Cosa si fa il giorno di San Valentino? Si balla. Contro la violenza alle donne. Per la giustizia.

L’anno scorso One billion rising ha portato davvero in piazza – davanti ai supermercati, sulle rive di fiumi, nei centri storici da cartolina, nei paesi sperduti, nei deserti e nelle metropoli – un miliardo di donne in 207 Paesi, che hanno inneggiato alla libertà, tutte insieme, tutte lo stesso giorno, tutte con un nastro rosso. Il più grande evento mondiale. Mai prima così tante, unite da un passo di danza.

E One Billion Rising continua. Il giorno degli innamorati è, quest’anno, il giorno per la giustizia alle donne.
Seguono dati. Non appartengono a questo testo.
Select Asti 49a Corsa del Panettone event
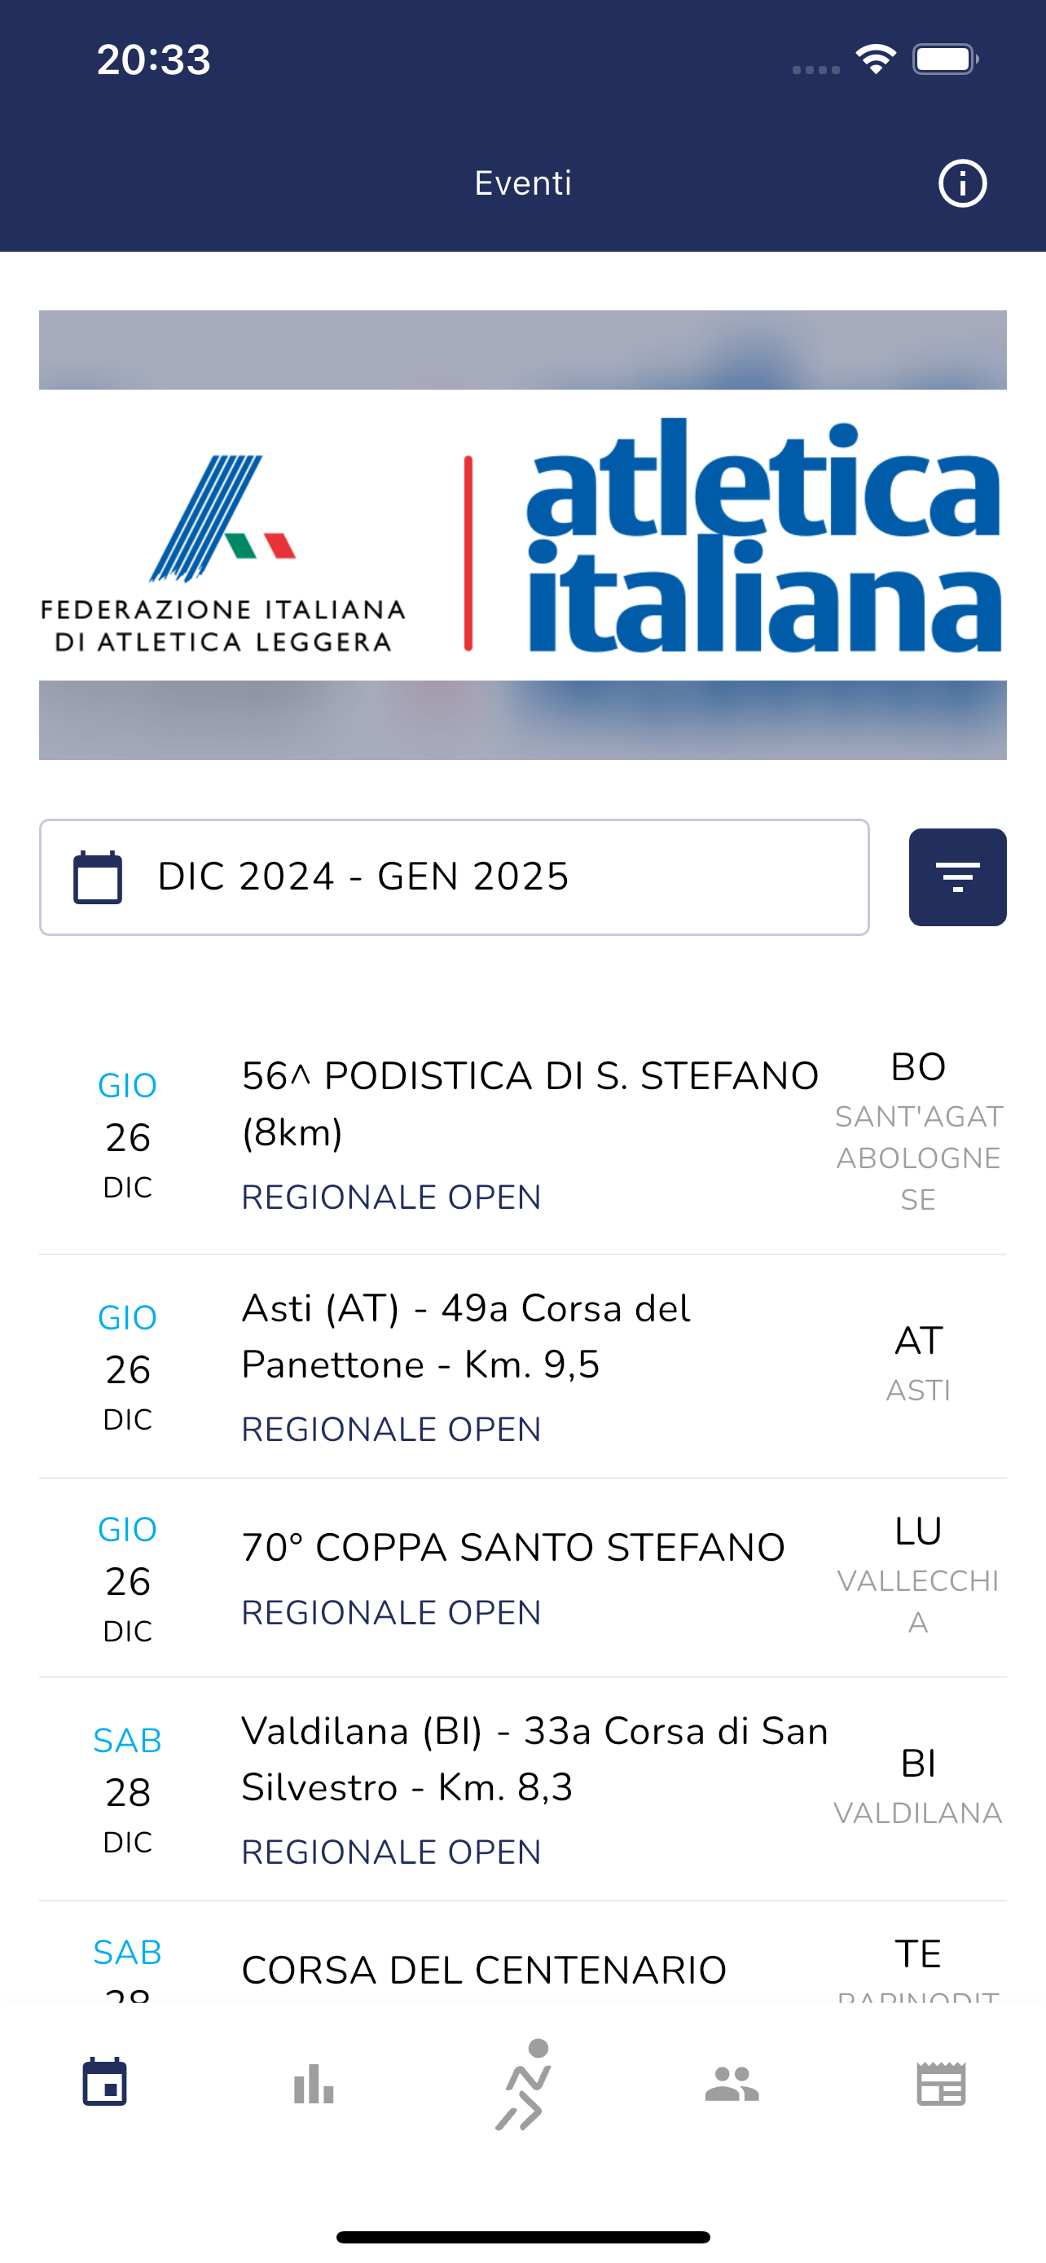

Per questo “One billion rising for justice” (un miliardo per la giustizia) ha chiamato “le donne, gli uomini e i giovani di tutto il mondo a riunirsi pacificamente il 14 febbraio 2014 davanti ai luoghi in cui abbiamo il diritto di ottenere giustizia: tribunali, stazioni di polizia, uffici governativi, tribunali militari, ambasciate, luoghi di culto, istituti o semplicemente luoghi di riunione pubblici in cui le donne meritano di sentirsi al sicuro ma dove troppo spesso non lo sono”. Luoghi da trasformare per un giorno, con balli, flash mob, arte, canzoni, parole, testimonianze.
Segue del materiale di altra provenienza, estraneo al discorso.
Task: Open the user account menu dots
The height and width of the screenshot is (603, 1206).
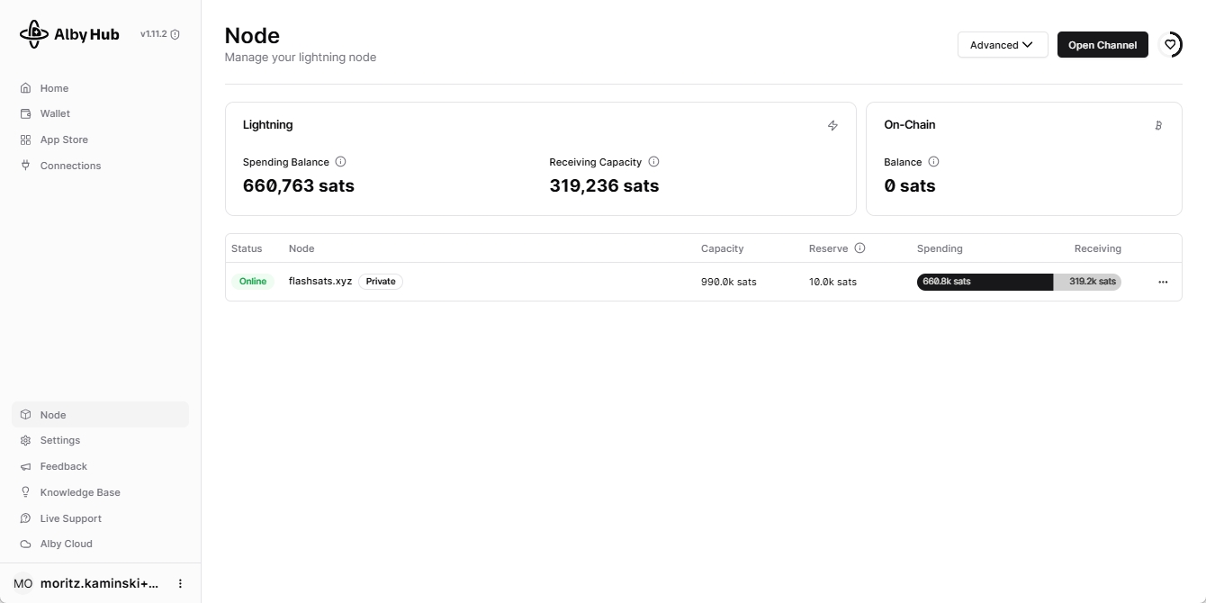Action: tap(180, 584)
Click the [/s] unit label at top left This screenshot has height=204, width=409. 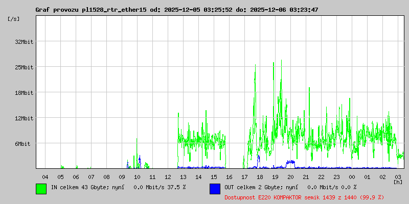pos(14,19)
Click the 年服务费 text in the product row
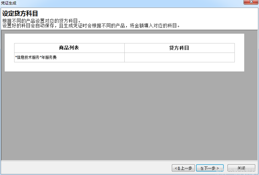This screenshot has width=259, height=175. click(49, 58)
Eve Ensler, fondatrice del V-Day e di One Billion Rising, ha sottolineato come proprio l’impunità e la mancanza di responsabilità da parte delle istituzioni, sono fattori significativi nella perpetuazione della violenza contro le donne.

Un miliardo di donne in piazze che danzano: tante quante sono le donne del pianeta che nella loro vita verrano picchiate e violentate.
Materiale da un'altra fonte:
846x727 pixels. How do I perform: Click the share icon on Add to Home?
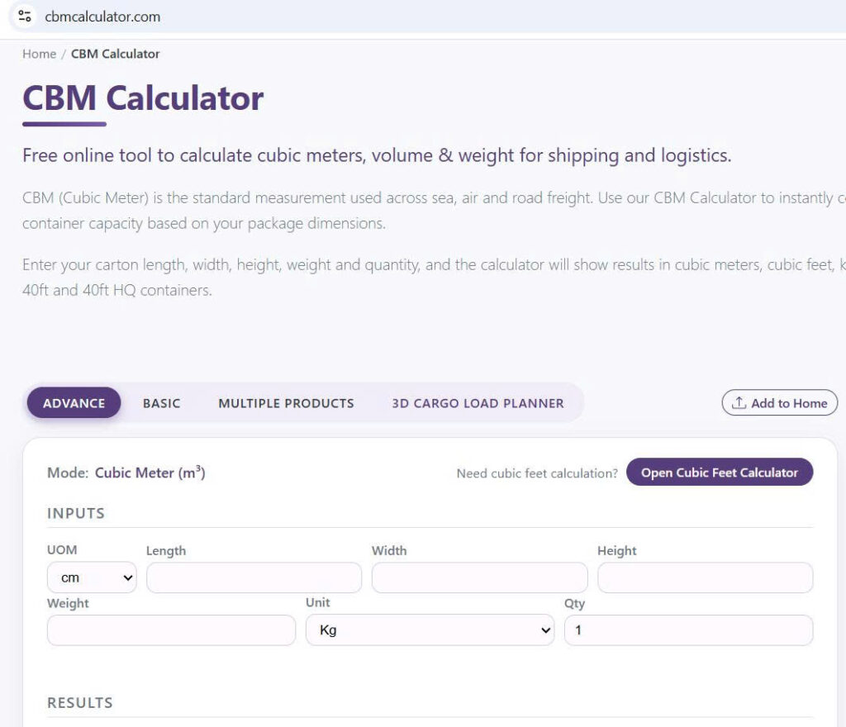click(739, 403)
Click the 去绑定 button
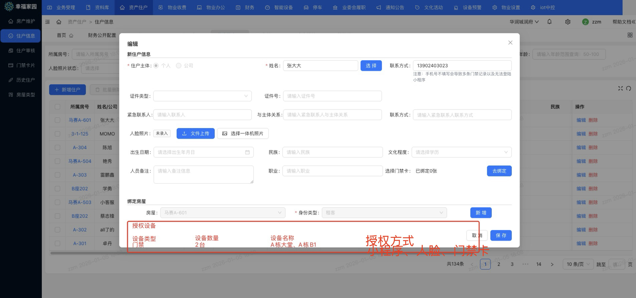This screenshot has height=298, width=636. [x=499, y=171]
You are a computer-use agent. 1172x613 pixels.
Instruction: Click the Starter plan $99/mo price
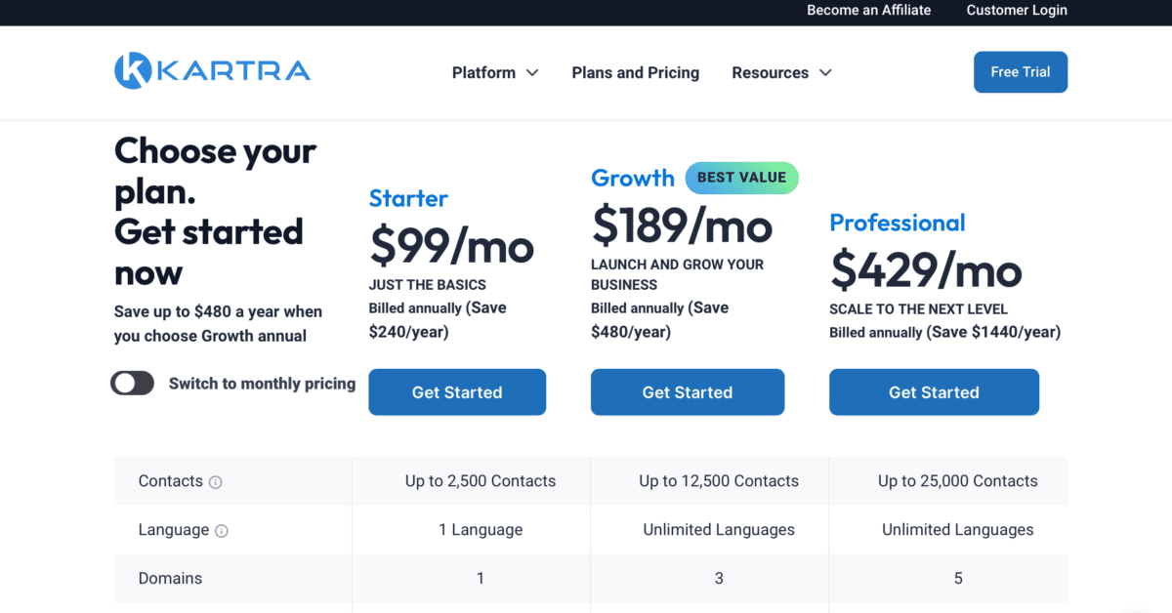coord(451,247)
L’elenco delle città italiane che hanno già aderito pubblicamente all’iniziativa è lunghissimo, da Alghero a Cantù, da Cerveteri a Lodi, da Orta di Atella a Tortorì, passando per i capoluoghi, le città d’arte, le metropoli. Qui, da settimane, le donne provano i passi di danza sulla musica di “Break The Chain”, ma non solo: si costruiscono lanterne, si preparano magliette, nastri, gadget, striscioni, si registrano le prove… immagini che corrono sui social, in gara.

Sì, anche questo serve alla giustizia.